A Brief History of Reinventing the Wheel

It is a truth universally acknowledged that an actor out of a job must be in need of an audience; so the budding solopreneur Matthew de Bont, a young man with nothing to lose but a name not worth the keeping, decided to stage a production of Hamlet for dogs.

For this dog, specifically.

Or not.

The wheel was invented by Shakespeare -- you know, Jane Austen's uncle -- and yeah, I cribbed this prompt almost wholesale from Pride and Prejudice. 

Or was it Sense and Sensibility? I can never get the plot of those two completely different books straight in my head, though I believe one involves sea monsters, and the other one zombies. At least the reboots do.

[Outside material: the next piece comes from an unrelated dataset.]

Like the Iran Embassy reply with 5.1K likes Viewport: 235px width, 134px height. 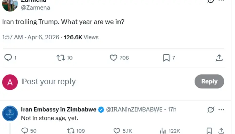[x=117, y=131]
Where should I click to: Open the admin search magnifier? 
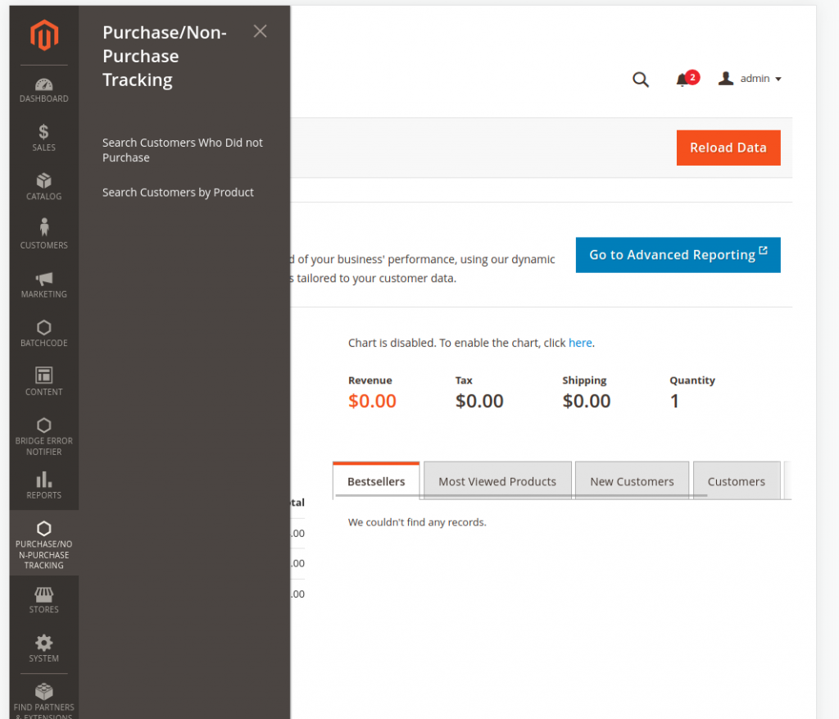click(640, 80)
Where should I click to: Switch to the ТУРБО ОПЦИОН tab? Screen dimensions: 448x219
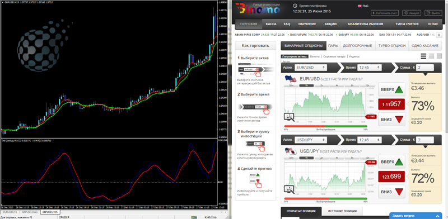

Speaking of reboots, why do we think it's acceptable to remake a movie, while the idea of rewriting a book would make us gasp in horror? Although I must add, for clarity, that I don't think literary mashups like Android Karenina belong in the "reboot" category. Allow me to elaborate.

Put your imaginative muscles to work. You are a successful author, though not successful enough by your publisher's reckoning. You've been working on a series you're proud of, which you saw fit to call The Motherlander Wars -- or something in that vein.

The Motherlander Wars, Book II: The Sequel: Revenge of the Sovietskis: Tactical Tank Driving Manual I


Yet your publisher, Victor-Werner-Foxhill (just made that up, don't bother to google it), unilaterally decides to take your series away from you, give it to a more successful writer and tell them, "Why don't you go ahead and rewrite the entire saga from book one."

"But, uh, those books have already been written," says the successful writer. At this point the writer still has something that resembles a conscience, mind you.

"They're not good enough," says the publisher.

"That's not really an answer," the writer says.

"They're not good enough for this generation of readers," says the publisher.

"So you want me to... what? Dumb down the books?" the writer asks.

"Oh, nonono," says the publisher, which at this point I will have to anthropomorphize in some way, lest you think the writer has been conversing with an abstraction. So by "the publisher" I mean a guy who speaks for the company. I could flesh him out more but I'm hardly in the mood.

The publisher continues.
"Kids these days want more. You know? They want more out of their books."

"What do you mean, more?" the writer asks. Writers ask lots of questions. This is a truth universally acknowledged. "More dialog? More in-depth psychological characterization? More complex moral dilemmas?"

"Pfaugh," says the publisher, "and here I thought you understood the business. Who has time for those things in our day and age?" The publisher snorts a pinch of snuff with evident gusto. "No, I mean more explosions, more romance, adventure!" The publisher leaps to his feet. "Good vs. evil, explosions -- have I mentioned explosions? -- heroism, the triumph of human will!" The publisher's wooden teeth fall out. They rest on the publisher's desk like a dead, wet dog grinning at the Grim Reaper.

***

So, seriously, what is it with reboots? There's just too much of that going on, Hollywood. And NO, I'm not one of those people who complain about it all the time but then pay to watch the movies they complain about.